--- 作業内容 ---
#1 IVRについての文章を読み、次の問いに答えなさい。
(a) IVRは英語で何と呼ばれるか。
(b) 自動音声ガイダンスの例では、解約に関する問い合わせの場合に何番を押すよう促しているか。
(c) 電話での問い合わせに常時有人で対応するには、オペレーターがどのような体制で待機する必要があるか。
#2 IVRについての文章のうち、「IVRでは電話がかかってきた」から「ことで、不満を軽減できます。」までを、両端の語句も含めて一字一句たがえずに書き写しなさい。
#3 IVRについての文章の最後の文に続く部分を書き進めなさい。

--- 文書本文 ---
IVRとは電話に自動応答するシステムとしてコールセンターでよく利用されているシステムです。IVRの自動音声による業務効率化にはメリットもデメリットもあります。この記事ではIVRの特徴と仕組み、活用例をご紹介します。

IVRとは

IVRとは電話に対してコンピューターによる音声で対応する自動音声応答システムです。IVRは自動音声に対してユーザーが番号を押して反応することで、電話をつなぐ先を振り分ける仕組みになっています。英語ではInteractive Voice Responseと呼び、ユーザーのアクションに対してレスポンスする応答システムを意味しています。ユーザーが電話を通して適切な情報を得られるようにするためのガイドとしての役割を果たすシステムです。

IVRでは電話がかかってきたときにまず自動音声ガイダンスを流します。例えば、「契約のお申し込みは1を、解約に関するお問い合わせは2を、その他のお問い合わせは9を押してください」といったメッセージでユーザーのアクションを促します。そして、ユーザーがプッシュした番号に応じて担当部署や担当支店などに振り分けて電話をつないだり、番号に対応する自動音声を再生したりするのがIVRの仕組みです。

IVRを使用するメリット

ここでは企業が電話対応のシステムとしてIVRを導入するメリットを紹介します。

常時対応可能になる

IVRを導入すると電話に常時対応できるようになるのがメリットです。電話での問い合わせに常時有人対応をするためには24時間365日体制でオペレーターが待機する状況を作らなければなりません。しかし、IVRならシステムが24時間いつでも対応できます。オペレーター対応が必要なときに顧客から電話がつながらないという不満が生まれる可能性はありますが、自動音声による案内を丁寧に作り上げてくことで、不満を軽減できます。

--- 記録一覧 ---

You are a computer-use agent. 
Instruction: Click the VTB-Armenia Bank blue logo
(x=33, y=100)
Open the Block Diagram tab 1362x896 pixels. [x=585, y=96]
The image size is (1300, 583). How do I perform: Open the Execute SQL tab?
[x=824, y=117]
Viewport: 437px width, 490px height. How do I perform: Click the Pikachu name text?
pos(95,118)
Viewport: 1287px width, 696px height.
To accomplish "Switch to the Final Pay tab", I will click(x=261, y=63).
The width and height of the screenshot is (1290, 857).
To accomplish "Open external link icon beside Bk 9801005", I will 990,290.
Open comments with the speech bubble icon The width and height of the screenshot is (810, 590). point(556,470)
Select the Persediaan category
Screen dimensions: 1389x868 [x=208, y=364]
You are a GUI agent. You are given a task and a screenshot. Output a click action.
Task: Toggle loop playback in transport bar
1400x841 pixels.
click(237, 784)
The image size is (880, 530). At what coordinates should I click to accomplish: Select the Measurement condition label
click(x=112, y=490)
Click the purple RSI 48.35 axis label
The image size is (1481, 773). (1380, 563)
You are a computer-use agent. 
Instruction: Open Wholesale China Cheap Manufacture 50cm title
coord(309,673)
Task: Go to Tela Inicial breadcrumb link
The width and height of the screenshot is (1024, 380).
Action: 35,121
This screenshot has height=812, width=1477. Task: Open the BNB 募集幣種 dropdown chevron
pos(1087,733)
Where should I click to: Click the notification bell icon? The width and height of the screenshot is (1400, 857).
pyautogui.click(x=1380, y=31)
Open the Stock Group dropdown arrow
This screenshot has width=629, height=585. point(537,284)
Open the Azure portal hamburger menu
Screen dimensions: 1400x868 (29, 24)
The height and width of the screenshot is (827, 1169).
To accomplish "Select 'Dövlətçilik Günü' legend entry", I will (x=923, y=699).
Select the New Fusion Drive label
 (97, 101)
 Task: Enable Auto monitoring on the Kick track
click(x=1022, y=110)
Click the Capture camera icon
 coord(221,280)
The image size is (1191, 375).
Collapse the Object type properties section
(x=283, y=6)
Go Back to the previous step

--- 解答 ---
#1
(a) Interactive Voice Response
(b) 2
(c) 24時間365日体制

#2
IVRでは電話がかかってきたときにまず自動音声ガイダンスを流します。例えば、「契約のお申し込みは1を、解約に関するお問い合わせは2を、その他のお問い合わせは9を押してください」といったメッセージでユーザーのアクションを促します。そして、ユーザーがプッシュした番号に応じて担当部署や担当支店などに振り分けて電話をつないだり、番号に対応する自動音声を再生したりするのがIVRの仕組みです。

IVRを使用するメリット

ここでは企業が電話対応のシステムとしてIVRを導入するメリットを紹介します。

常時対応可能になる

IVRを導入すると電話に常時対応できるようになるのがメリットです。電話での問い合わせに常時有人対応をするためには24時間365日体制でオペレーターが待機する状況を作らなければなりません。しかし、IVRならシステムが24時間いつでも対応できます。オペレーター対応が必要なときに顧客から電話がつながらないという不満が生まれる可能性はありますが、自動音声による案内を丁寧に作り上げてくことで、不満を軽減できます。

#3
応答性が向上する

IVRは電話による問い合わせに対して応答性を向上させられるシステムです。電話がかかってきたら速やかにIVRのシステムに接続し、自動音声による対応が始まります。問い合わせをしたい、申し込みをしたいと思って電話をかけたときに、いつまでもつながらないと切られてしまいます。IVRを導入すれば、即時に応答でき、顧客とのつながりができます。ビジネスチャンスを逃さない電話対応を実現するためにIVRは効果的です。

顧客満足度が向上する

IVRを導入すると顧客満足度の向上が期待できます。電話がいつも話し中でつながらない、保留時間が長い、電話に誰も出ないといったストレスが軽減されるからです。音声ガイダンスで顧客の問い合わせ目的に合わせて電話先を振り分けられるので、顧客は案内された先のオペレーターから的確な回答を得られます。オペレーターが適切な回答ができず、他の担当者に電話を転送され、状況を再度説明させられるといった顧客のストレスも軽減できます。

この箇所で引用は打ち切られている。